‘Employee-driven market’ stalls commercial office leasing, investments

‘Employee-driven market’ stalls commercial office leasing, investments
Perrigo Co. plc’s headquarters in downtown Grand Rapids will open 70,000 square feet of leasable office space.

West Michigan’s commercial office market is in a lull as companies remain hesitant to bring back workers while offering more flexible schedules, leading to worsening vacancy rates and a lack of investment in new construction.

Jeff Karger, senior vice president of JLL Inc., said the ongoing risks of COVID-19 and employers struggling to stay fully staffed are contributing to the office space uncertainty.

“It’s an employee-driven market right now, so there is still a need to give employees options on how they work and where they work. That is going to be prominent moving forward,” Karger said.

He also sees ongoing “shadow vacancy” in which companies are leasing space but employees are working from home, particularly in downtown Grand Rapids.

The majority of third-quarter office transactions in West Michigan were made up of lease renewals and smaller, shorter-term deals, according to JLL’s recent office insight report. Overall vacancy ticked up slightly to 11.9 percent in the third quarter. 

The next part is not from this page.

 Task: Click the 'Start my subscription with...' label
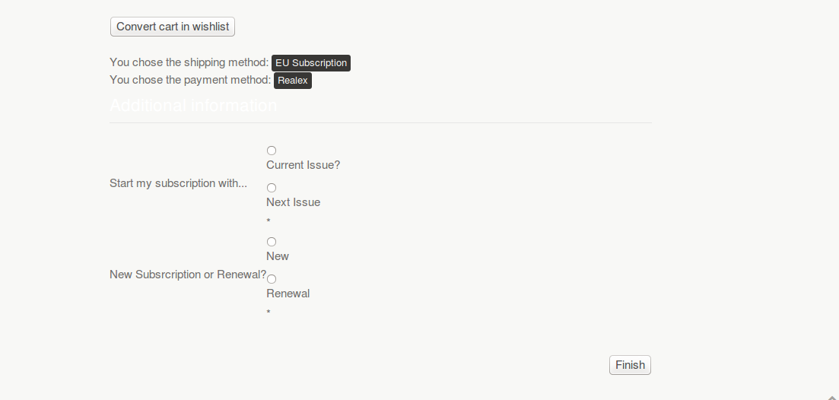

Market-wide average asking rents, which plateaued and stalled during the pandemic, are now on the decline by 90 basis points year-over-year to $18.79 per square foot, according to the JLL report. The overall amount of occupied office space is also shrinking as year-to-date net absorption levels are at negative 113,181 square feet, according to JLL.

Karger said he has seen some companies choose to downsize their office footprint when their lease comes to an end, while Grand Rapids’ suburbs are seeing net positive absorption levels compared to downtown. 

“There is a slight migration out of downtown to suburban areas for a few companies, which is something new in the last quarter or two,” Karger said. “I think it might be short-term, but it is a quantifiable amount.”

JLL’s quarterly report notes the construction of the new Perrigo Co. plc headquarters in downtown Grand Rapids that will open 70,000 square feet of leasable office space, as well as Spectrum Health’s eight-story office tower in the Monroe North neighborhood that will create vacancies elsewhere as the health system consolidates office workers.

“While transaction volume is down, there has yet to be a significant exodus from the market by office occupiers,” according to the JLL report. “Spectrum Health’s upcoming consolidation will create significant vacancies to be backfilled in the Downtown submarket, perhaps at a discount given the rent and concession trends we are seeing.”

Construction activity

Commercial real estate lenders are also seeing a stagnated market for new office construction in West Michigan, and experts are skeptical about the full return of office activity. 

“It surprised me a bit that some professional services companies and even banks are returning fewer people to their offices,” said Mike Chaffin, senior commercial banking executive at Fifth Third Bank in Grand Rapids. “I think the new normal will be that a decent percentage of the population will be remote from now on.”

He added that property retrofits are primarily driving the office construction market.

“As far as construction goes, it’s more retrofitting an older property to change the usage,” Chaffin said. “The people who have vacancies out there are doing all they can to market or support it, but as a general rule, I think everything is going to be on hold until we understand how this will all be settled out. It’s a shift and a little bit scary when you think about once this all settles down, how much vacant office space there could be.”

The “sweet spot” for office space needs right now is 2,500 to 4,000 square feet, which gives most companies the ability to let employees work in the office a couple of days a week if they choose, said Joe Elias, chief operating officer at Red Oak Capital Group LLC

“You’re seeing smaller office footprints, and maybe a day or two a week of people coming to the office just enough to keep company culture,” Elias said. 

The appetite for lending in Grand Rapids right now is for multifamily and industrial projects, Elias said. He also noted warehouse conversions, particularly light industrial and former offices near the Grand River in downtown Grand River, into multifamily housing.

Rehabbing office space — mostly converting space from bigger to smaller suites — is currently the primary driver of office lending, Elias said. 

Perhaps following trends in other markets, owners of vacant office space are “definitely running the numbers” on potentially converting offices into new uses such as residential, Karger said.